Game of Thrones – “A Knight of the Seven Kingdoms” (A-)
A lot more talking and catching up, but this time there’s real emotion there. There are far too many overconfident characters making plans for “afterwards,” when there’s no guarantee there will be an afterwards. This is a threat unlike what they’ve faced before, so making it out alive in past battles doesn’t mean all these folks are going to make it. In fact, I think many won’t, including beloved characters like Tyrion and Brienne. His overconfidence and her knighting seem like dead giveaways, along with all the talk of “the crypts are safe.” No one’s safe. At least Arya found her moment and seized it.
Barry – “What?!” (A)
The best episode of the season, with powerhouse performances from both Bill Hader and Sarah Goldberg. Barry’s attempts at being a better person might be upended by the big twist at the end, that prompts him to say the episode’s title. What had seemed like a major obstacle is revealed to be petty revenge.

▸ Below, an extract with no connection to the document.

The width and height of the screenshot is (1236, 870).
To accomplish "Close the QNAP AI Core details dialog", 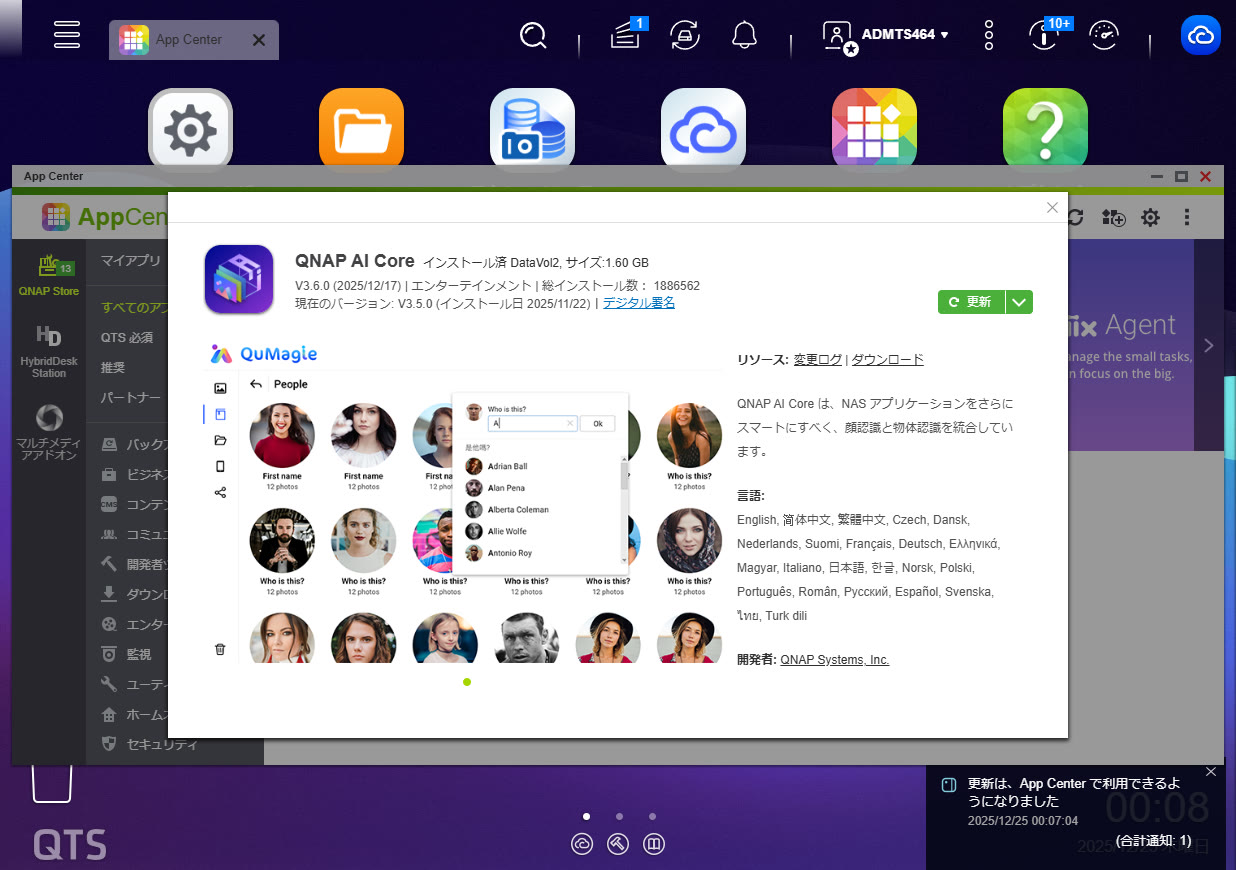I will [1052, 208].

It’s even more shocking than it appears on the surface.
Veep – “South Carolina” (B)
Perhaps the show’s most cynical episode to date, which is really saying something. It’s also extremely plot-heavy. Selina, in an effort to woo South Carolina’s black voters while also dog-whistling to racist white voters, realizes her best path to victory is ignoring both and getting money (and nefarious help) from the Chinese government.
Killing Eve – “The Hungry Caterpillar” (A-)

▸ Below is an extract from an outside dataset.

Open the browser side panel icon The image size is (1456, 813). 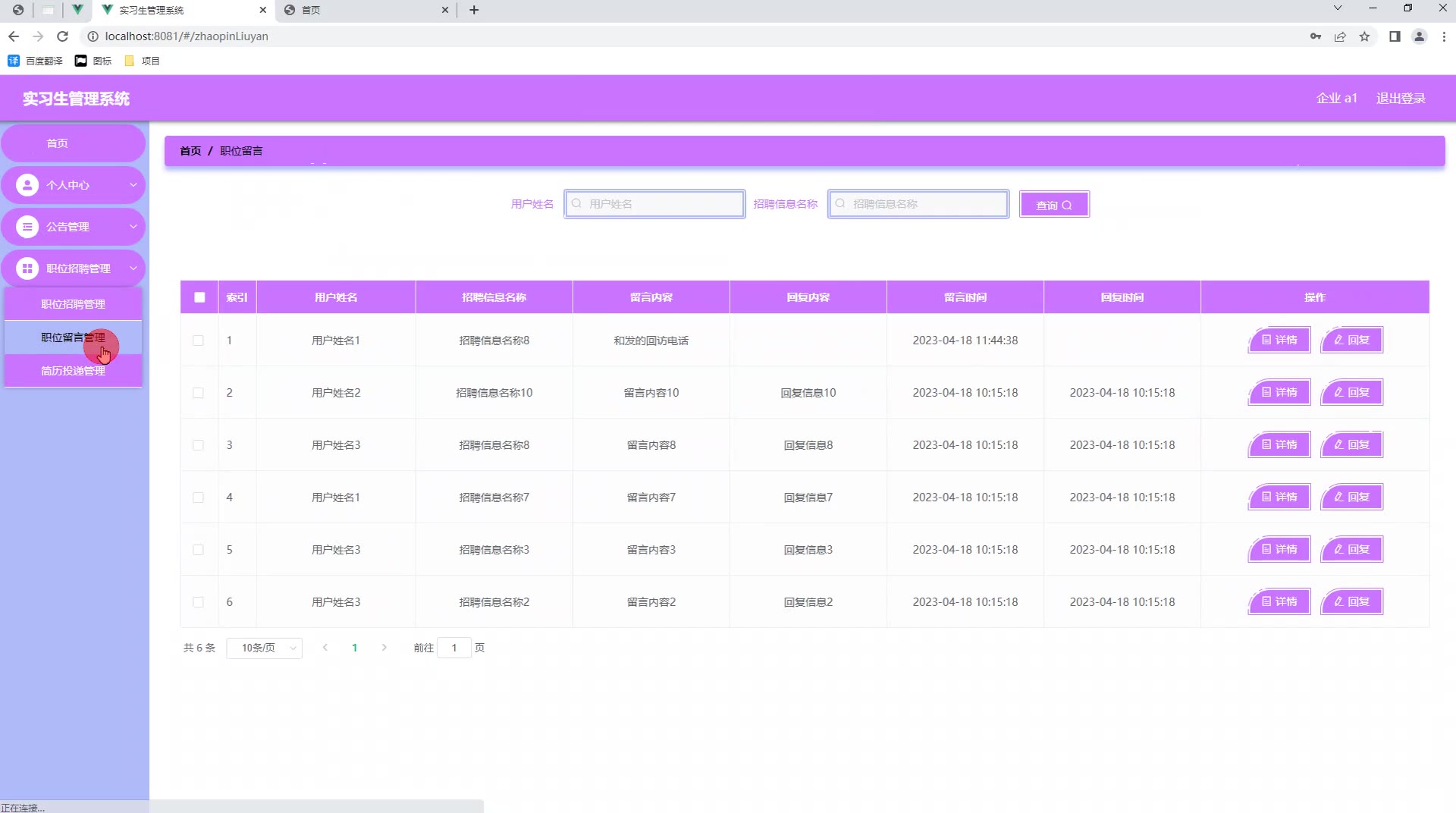1394,36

Old habits die hard, as Eve and Villanelle toy with each other right up until the breaking point. While I enjoyed the first two episodes, this one finally felt like it was back to the best of Season 1. The reveal that Konstantin is still alive shifts the power back to Villanelle’s favor, now that she’s free to be as garish as she wants to be.
Brooklyn Nine-Nine – “Ticking Clocks” (A-)

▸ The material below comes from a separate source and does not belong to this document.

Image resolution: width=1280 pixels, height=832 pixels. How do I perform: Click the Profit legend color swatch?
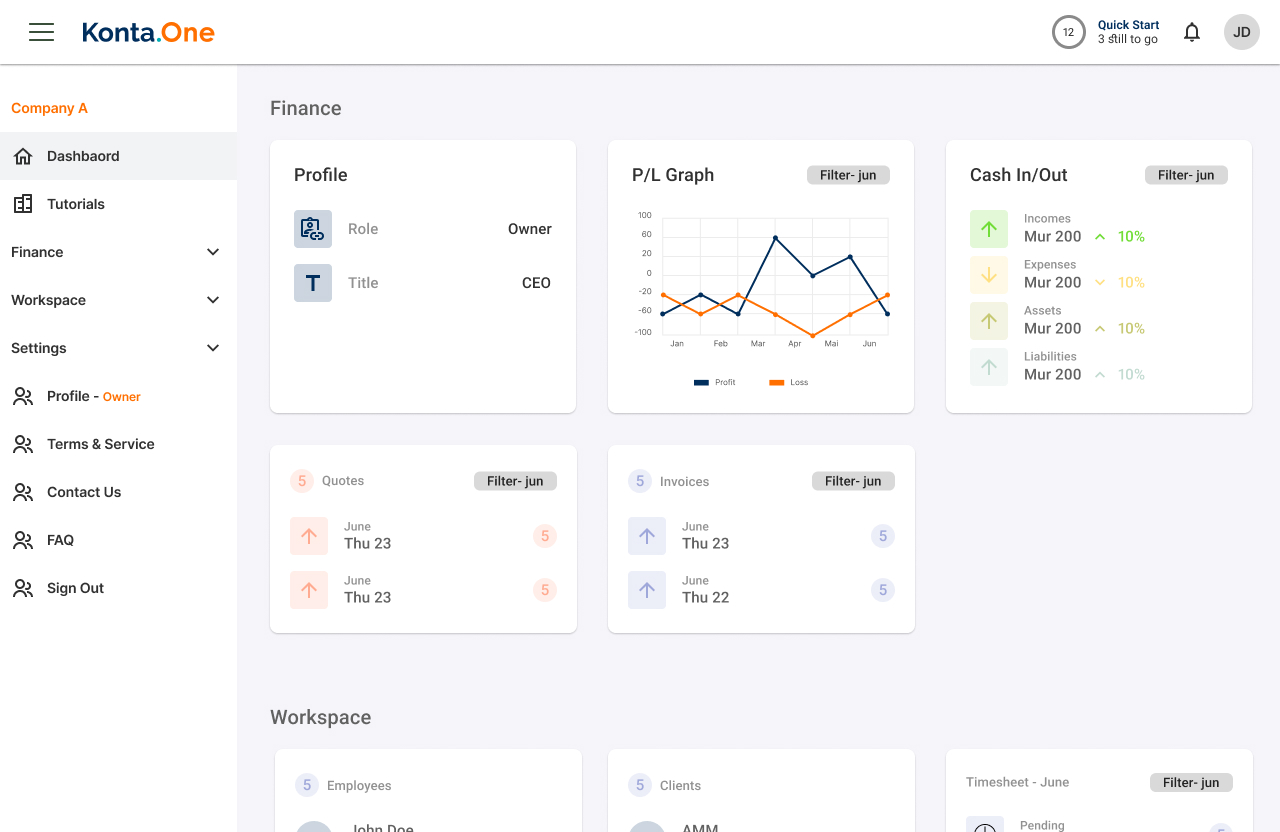[701, 382]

A real-time episode, with the 99 facing crises ranging from getting garlic bread in time for lunch to dealing with a devastating break-up to finding a hacker looking to destroy evidence. That the episode gives each situation the right amount of stakes, while also being hilarious and well-directed, make this a high-concept experiment that works, even if I called the twist early on.
A.P. Bio – “Sweet Low Road” (A-)
The show’s revenge missions get both personal and almost realistic, as Jack, his fellow teachers, Durbin & Helen, and his class band together to save his job and keep the administration from imposing draconian budget cuts. This is probably just another episode, but if the show wants to morph into a heightened take on the daily challenges teachers face, that’s definitely not dorky.
Community (Season 2) – “Messianic Myths and Ancient Peoples” (A-)
I’ve often rewatched the show’s many Christmas episodes around the holidays, but I think this oft-overlooked episode – in which Shirley enlists Abed to make a movie about Jesus, and the power of being the director goes to his head – will become a new Easter tradition.
Dean: “Abed, are you making a religious film?”
Abed: “Is RoboCop? Is The Matrix? Is Superman Returns? All films are about death and resurrection.”
Dean: “What about Wrath of Khan. That was a good one. And how compelling was Ricardo Montalban? I mean, seriously.”